Lars von Trier el apóstata busca el escándalo con Antichrist
Lars von Trier ha declarado hasta tres veces en la conferencia de prensa de Antichrist, que es el mayor cineasta vivo del mundo. Pero ya nadie le ríe las gracias. El cineasta que no hace tanto recibía reverencias y aplausos histéricos regresa entre abucheos e insultos. Desde que inventó el Dogma 95 y realizó su mejor película, Los idiotas, von Trier es el hombre del pizarrín. Y no sólo porque la tipografía de sus films, y los títulos de crédito los escriba en tiza en uno, sino por su complejo de profesor que no leyó en su vida una línea de lo que otros habían pensado y escrito sobre teoría del cine, que nunca abrió un libro pero nos quiere responder a la eterna pregunta que se hacía el crítico André Bazin: “¿Qué es el cine?”. Y con cada película ofrece una respuesta más cínica. Y en la siguiente borra la pizarra y contradice la lección reescribiendo otra distinta, cambiando cínicamente de estilo, de política, de moral, y reemplaza sus dogmas con otros nuevos.
Antichrist cuenta la terapia en una cabaña del bosque de una pareja (Willem Dafoe y Charlotte Gainsbourg) que perdió a su hijo. Al final se acaban mutilando los genitales infectados por la naturaleza que es el puro mal. Visualmente retoma von Trier el aspecto de sus primeros cortos asfixiantes, especialmente Nocturne y al final, en un crédito dedica la película a Andrei Tarkovski en el único plano que realmente nos molestó.
Ken Loach es junto a Alejandro Amenábar el único cineasta que hasta ahora en Cannes se dirige al espectador como si fuera una especie de imbécil. En Looking for Eric es lamentable la posición de superioridad paternalista que adopta frente a su antihéroe, un cartero que necesita que se le aparezca su ídolo el futbolista Eric Cantona para asesorarle en su arruinada vida sentimental; un claro remake de Sueños de un seductor de Herbert Ross. Ningún honrado trabajador merece que le acaricien detrás de la oreja como si fuera un pobre perro, regalándole fantasías como si a una adolescente se le apareciera Ricky Martin dentro del armario de su habitación. Loach y su guionista Lavery son incorregibles, ni siquiera se aprovechan con gracia de la presencia fuerte del genial icono futbolístico.

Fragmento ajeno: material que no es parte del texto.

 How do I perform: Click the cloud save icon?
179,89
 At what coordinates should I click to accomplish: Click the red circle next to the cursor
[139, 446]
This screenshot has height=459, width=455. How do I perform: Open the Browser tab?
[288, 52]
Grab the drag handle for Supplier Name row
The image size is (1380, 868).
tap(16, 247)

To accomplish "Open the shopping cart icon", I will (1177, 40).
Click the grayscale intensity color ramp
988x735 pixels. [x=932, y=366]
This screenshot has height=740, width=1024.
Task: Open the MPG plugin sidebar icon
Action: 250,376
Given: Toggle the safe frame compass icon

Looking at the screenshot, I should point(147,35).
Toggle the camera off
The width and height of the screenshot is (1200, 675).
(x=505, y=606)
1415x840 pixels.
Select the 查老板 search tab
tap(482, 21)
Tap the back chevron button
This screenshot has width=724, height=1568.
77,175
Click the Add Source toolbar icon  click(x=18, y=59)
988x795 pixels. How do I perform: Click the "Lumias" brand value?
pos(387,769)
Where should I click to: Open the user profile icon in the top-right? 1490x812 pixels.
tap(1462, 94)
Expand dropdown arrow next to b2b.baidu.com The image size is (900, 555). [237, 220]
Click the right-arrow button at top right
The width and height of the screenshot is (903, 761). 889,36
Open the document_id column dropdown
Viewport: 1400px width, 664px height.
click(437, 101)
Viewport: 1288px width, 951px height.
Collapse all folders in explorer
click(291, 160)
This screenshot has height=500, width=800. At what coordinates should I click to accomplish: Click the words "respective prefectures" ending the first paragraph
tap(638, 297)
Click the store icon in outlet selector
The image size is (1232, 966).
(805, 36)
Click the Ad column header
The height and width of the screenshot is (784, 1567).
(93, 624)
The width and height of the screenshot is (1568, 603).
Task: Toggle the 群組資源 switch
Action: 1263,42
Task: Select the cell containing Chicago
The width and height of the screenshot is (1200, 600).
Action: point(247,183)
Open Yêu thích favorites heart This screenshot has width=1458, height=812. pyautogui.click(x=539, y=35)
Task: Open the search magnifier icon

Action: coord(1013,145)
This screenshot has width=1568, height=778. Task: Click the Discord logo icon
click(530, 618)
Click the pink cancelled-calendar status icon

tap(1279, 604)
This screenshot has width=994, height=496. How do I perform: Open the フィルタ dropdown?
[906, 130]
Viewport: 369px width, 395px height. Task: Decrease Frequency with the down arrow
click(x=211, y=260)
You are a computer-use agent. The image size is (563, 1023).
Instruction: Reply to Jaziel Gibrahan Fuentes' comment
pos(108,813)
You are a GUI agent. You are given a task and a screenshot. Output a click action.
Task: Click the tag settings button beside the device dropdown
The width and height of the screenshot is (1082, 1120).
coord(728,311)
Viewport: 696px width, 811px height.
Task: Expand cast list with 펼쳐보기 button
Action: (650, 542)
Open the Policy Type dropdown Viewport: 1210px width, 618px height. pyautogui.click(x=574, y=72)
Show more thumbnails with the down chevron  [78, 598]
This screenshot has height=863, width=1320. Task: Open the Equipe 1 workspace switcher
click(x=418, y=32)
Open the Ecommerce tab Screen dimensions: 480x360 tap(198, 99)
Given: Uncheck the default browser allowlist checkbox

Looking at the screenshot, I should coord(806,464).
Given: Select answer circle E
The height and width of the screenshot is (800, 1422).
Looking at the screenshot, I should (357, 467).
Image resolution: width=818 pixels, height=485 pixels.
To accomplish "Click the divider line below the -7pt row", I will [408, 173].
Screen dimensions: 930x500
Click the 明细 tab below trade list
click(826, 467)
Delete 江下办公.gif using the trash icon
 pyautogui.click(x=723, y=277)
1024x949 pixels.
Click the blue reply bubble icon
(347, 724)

La nota de calidad la ponen siempre los grandes maestros; ir a ver un film de Alain Cavalier significa navegar en uno de los más pobres – en términos materiales- del mundo, el que menos ostentación hace de sus carencias materiales, el que cuenta algo por mera necesidad. Ni siquiera le hace falta estar en un festival pero se agradece a los programadores que le hayan secuestrado de su escondite para proyectarlo en una pantalla gigante. Esta paradoja es una de las grandezas de Cannes. En este nuevo episodio de la vida del cineasta, Irene, conoceremos a la protagonista de los centenares de páginas de los diarios que el director escribió en 1970 y 1971. Irene falleció en un accidente de tráfico y se nota que el cineasta, como también le ocurrió a Philippe Garrel con Nico, no ha podido superar su pérdida. El film es una descomunal elegía íntima de su persona y en no pocas ocasiones coloca al espectador en situaciones voyeurísticas, al borde del allanamiento de morada: como cuando vemos las fotos de su mirada enamorada, o las de su cuerpo desnudo, o cuando escuchamos hablar sobre sus temblores durante el amor. Otra pieza maestra de un cineasta que no necesita pedir permiso a ninguna institución o empresa para realizar una película con su videocámara casera.
Ya han llegado a Cannes Almodóvar y Tarantino, conocemos a gente que les han visto aplaudir en algunas proyecciones de películas ajenas. Quedan pocas horas para que desvelen sus nuevos sueños manieristas.